Question

I have a GRE question:
How many different 3-digit numbers can be formed, using the digits from 0 to 9 inclusive, if no digit is used more than once?
A 504
B 648
C 729
D 900
E 1,000

Answer 1

Do you think it would be easier to count the number of 3 digit numbers with repeats, or the number of 3 digit numbers with no repeats?

Answer 2

This is actually just a simple permutation task, isn't it?

Answer 3

Including repeats the answer is 1,000
but the question says "no repeats"
Something like 10!/7! is what I figure the answer should be, but given the 5 solutions, only option C comes close.

Answer 4

I see, you can't use 0 as a leading digit, that is what makes it complicated.

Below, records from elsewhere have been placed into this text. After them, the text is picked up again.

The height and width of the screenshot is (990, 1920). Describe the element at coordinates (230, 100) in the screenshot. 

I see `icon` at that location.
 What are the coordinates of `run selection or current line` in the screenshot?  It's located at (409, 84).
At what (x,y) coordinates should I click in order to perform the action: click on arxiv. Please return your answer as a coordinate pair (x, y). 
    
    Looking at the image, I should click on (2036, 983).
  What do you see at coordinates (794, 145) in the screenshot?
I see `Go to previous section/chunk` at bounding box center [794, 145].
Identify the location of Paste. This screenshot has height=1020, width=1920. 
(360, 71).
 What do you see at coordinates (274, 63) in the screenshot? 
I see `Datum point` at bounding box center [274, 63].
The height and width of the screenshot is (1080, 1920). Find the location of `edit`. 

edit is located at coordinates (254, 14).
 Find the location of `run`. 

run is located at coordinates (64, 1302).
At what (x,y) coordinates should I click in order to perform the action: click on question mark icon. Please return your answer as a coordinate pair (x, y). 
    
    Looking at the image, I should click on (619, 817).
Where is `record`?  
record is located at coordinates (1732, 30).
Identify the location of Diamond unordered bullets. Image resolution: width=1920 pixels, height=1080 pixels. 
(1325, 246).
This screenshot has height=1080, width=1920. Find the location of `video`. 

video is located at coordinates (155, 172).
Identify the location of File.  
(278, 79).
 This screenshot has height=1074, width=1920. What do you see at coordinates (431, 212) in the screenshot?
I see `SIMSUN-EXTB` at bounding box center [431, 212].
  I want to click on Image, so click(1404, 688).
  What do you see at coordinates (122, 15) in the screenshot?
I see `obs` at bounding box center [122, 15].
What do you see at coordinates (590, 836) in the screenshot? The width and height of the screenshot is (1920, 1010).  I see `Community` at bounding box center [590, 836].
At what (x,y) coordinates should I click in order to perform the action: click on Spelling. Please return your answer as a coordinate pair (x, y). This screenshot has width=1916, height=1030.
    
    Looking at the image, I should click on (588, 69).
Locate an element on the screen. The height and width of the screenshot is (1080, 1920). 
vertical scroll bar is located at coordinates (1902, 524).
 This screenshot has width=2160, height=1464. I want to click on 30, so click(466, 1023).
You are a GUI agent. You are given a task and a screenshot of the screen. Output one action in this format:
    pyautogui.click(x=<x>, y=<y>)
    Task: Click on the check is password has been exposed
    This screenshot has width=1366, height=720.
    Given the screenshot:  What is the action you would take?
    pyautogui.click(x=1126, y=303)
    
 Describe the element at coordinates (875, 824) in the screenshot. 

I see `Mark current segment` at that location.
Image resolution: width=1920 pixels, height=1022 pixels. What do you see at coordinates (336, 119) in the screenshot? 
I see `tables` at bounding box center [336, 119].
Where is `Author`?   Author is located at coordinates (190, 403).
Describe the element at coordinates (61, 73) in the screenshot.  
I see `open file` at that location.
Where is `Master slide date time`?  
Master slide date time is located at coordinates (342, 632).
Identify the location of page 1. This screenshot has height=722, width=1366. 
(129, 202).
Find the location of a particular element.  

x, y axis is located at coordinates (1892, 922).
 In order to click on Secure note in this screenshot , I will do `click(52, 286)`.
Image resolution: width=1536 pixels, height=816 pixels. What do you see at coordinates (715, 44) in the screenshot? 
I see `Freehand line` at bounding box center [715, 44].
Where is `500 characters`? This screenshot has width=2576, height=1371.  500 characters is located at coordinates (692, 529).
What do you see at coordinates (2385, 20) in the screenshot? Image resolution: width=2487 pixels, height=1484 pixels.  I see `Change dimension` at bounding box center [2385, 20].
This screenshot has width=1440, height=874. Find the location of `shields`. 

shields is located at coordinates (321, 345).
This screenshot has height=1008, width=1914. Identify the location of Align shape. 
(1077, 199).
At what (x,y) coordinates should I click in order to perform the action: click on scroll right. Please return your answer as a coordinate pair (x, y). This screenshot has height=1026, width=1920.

I would start with 10 P 7, then try to remove the leading 0 numbers.

Answer 5

We know with 10 P 7, we won't have anything like 001, But we will have something like 012

Answer 6

Okay I've been saying 10 P 7, I mean 10 P 3

Answer 7

Assuming the first digit is 0 though, the remaining qualifiers are 9 P 2

Answer 8

So then you have 10 P 3 - 9 P 2 = 10!/7! - 9!/7! =10 * 9!/7! - 9!/7! = 9*9!/7!

Answer 9

@Matt.Mawson I end up getting an answer that is listed.